オレを引き取ってくれた母の妹。その家族。
皆優しかった。温かく迎えてくれた。きっと、本当の子供同然に愛してくれていただろう。
…なんて、そんな訳がない。結局は他人。あいつらがオレに抱いていたのはただの同情だ。
でも、それでも良かった。オレを愛してくれていなくても、傷ついて欲しくなかった。死んで欲しくなかった。

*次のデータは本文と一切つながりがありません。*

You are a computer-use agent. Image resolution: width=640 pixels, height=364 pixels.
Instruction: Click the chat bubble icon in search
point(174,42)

だからオレは、新しい家族に一線を引いた。愛したら、また傷つけてしまうから。
愛さない。愛さない。アイサナイ。
じゃあ、流華に抱くこの気持ちは何なんだ。
___流華も、死んでしまうのだろうか___
この、心臓を鷲掴みされたような苦しみは。
___オレが愛したから___
目の前で流華が死んでいる。
___オレノ所為デ、流華ガ死ンダ___
やめろ…
___流華ガ死ンダ___
やめてくれ…
___オレノ所為ダ...___
「やめろぉぉぉおおおっっっ」
「っは…」
目が覚めたのは朝5時。
服もシーツも汗で濡れていた。
寝る前にあんなことを考えた所為か。過去の夢を見るのは久しぶりだった。
こんな話、流華が聞いたらどう思うだろうか。
オレを遠ざけるか?それは好都合だ。
オレは自嘲気味に笑い、身支度を済ませ、いつもより早く学校へと歩いた。
屋上に着き、数分経って流華が来る。
二人で他愛のない話をして、チャイムが鳴ると流華が教室へ帰る。
休み時間や飯を食う時も屋上で二人。
また他愛のない話をして、流華が教室へ帰る。
過去のことには一切触れなかったし、流華も聞こうとはしなかった。
下校時間になったら屋上から流華が帰るのを見送り、その後オレも帰る。
寝たら悪夢を見る。そんな毎日が続いた。
その毎日が変わったのは、オレ等が出会ってから、2~3週間経った頃だった。